Stored data entries:
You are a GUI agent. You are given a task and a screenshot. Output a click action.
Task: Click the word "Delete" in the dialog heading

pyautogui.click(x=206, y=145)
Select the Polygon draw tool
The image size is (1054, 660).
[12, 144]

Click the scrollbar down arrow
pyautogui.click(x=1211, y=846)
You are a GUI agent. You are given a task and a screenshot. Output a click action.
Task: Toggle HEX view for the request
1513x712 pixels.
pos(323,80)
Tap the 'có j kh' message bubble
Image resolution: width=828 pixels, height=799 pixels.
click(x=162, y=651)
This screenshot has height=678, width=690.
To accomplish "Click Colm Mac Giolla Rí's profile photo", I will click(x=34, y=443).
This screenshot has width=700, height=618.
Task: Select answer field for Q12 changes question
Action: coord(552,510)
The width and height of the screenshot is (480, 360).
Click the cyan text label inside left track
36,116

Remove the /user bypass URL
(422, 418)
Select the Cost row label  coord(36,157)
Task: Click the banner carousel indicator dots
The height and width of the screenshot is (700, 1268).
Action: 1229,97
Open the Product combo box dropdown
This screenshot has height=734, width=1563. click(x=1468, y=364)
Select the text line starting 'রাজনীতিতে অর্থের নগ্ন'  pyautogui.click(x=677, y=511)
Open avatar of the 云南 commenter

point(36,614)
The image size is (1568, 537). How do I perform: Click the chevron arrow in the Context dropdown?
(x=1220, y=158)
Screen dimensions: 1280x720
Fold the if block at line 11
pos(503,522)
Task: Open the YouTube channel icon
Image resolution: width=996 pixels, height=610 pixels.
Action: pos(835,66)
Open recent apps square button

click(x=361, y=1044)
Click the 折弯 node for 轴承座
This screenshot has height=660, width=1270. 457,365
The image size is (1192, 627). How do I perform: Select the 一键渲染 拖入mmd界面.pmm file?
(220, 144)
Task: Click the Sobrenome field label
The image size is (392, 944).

TASK BRIEF
The records above must be output exactly, in full.

COMPLETED TASK
You are a GUI agent. You are given a task and a screenshot. Output a click action.
Task: Click the word "Delete" in the dialog heading

pyautogui.click(x=206, y=145)
Select the Polygon draw tool
The image size is (1054, 660).
[12, 144]

Click the scrollbar down arrow
pyautogui.click(x=1211, y=846)
You are a GUI agent. You are given a task and a screenshot. Output a click action.
Task: Toggle HEX view for the request
1513x712 pixels.
pos(323,80)
Tap the 'có j kh' message bubble
Image resolution: width=828 pixels, height=799 pixels.
click(x=162, y=651)
This screenshot has height=678, width=690.
To accomplish "Click Colm Mac Giolla Rí's profile photo", I will click(x=34, y=443).
This screenshot has width=700, height=618.
Task: Select answer field for Q12 changes question
Action: coord(552,510)
The width and height of the screenshot is (480, 360).
Click the cyan text label inside left track
36,116

Remove the /user bypass URL
(422, 418)
Select the Cost row label  coord(36,157)
Task: Click the banner carousel indicator dots
The height and width of the screenshot is (700, 1268).
Action: 1229,97
Open the Product combo box dropdown
This screenshot has height=734, width=1563. click(x=1468, y=364)
Select the text line starting 'রাজনীতিতে অর্থের নগ্ন'  pyautogui.click(x=677, y=511)
Open avatar of the 云南 commenter

point(36,614)
The image size is (1568, 537). How do I perform: Click the chevron arrow in the Context dropdown?
(x=1220, y=158)
Screen dimensions: 1280x720
Fold the if block at line 11
pos(503,522)
Task: Open the YouTube channel icon
Image resolution: width=996 pixels, height=610 pixels.
Action: pos(835,66)
Open recent apps square button

click(x=361, y=1044)
Click the 折弯 node for 轴承座
This screenshot has height=660, width=1270. 457,365
The image size is (1192, 627). How do I perform: Select the 一键渲染 拖入mmd界面.pmm file?
(220, 144)
Task: Click the Sobrenome field label
The image size is (392, 944).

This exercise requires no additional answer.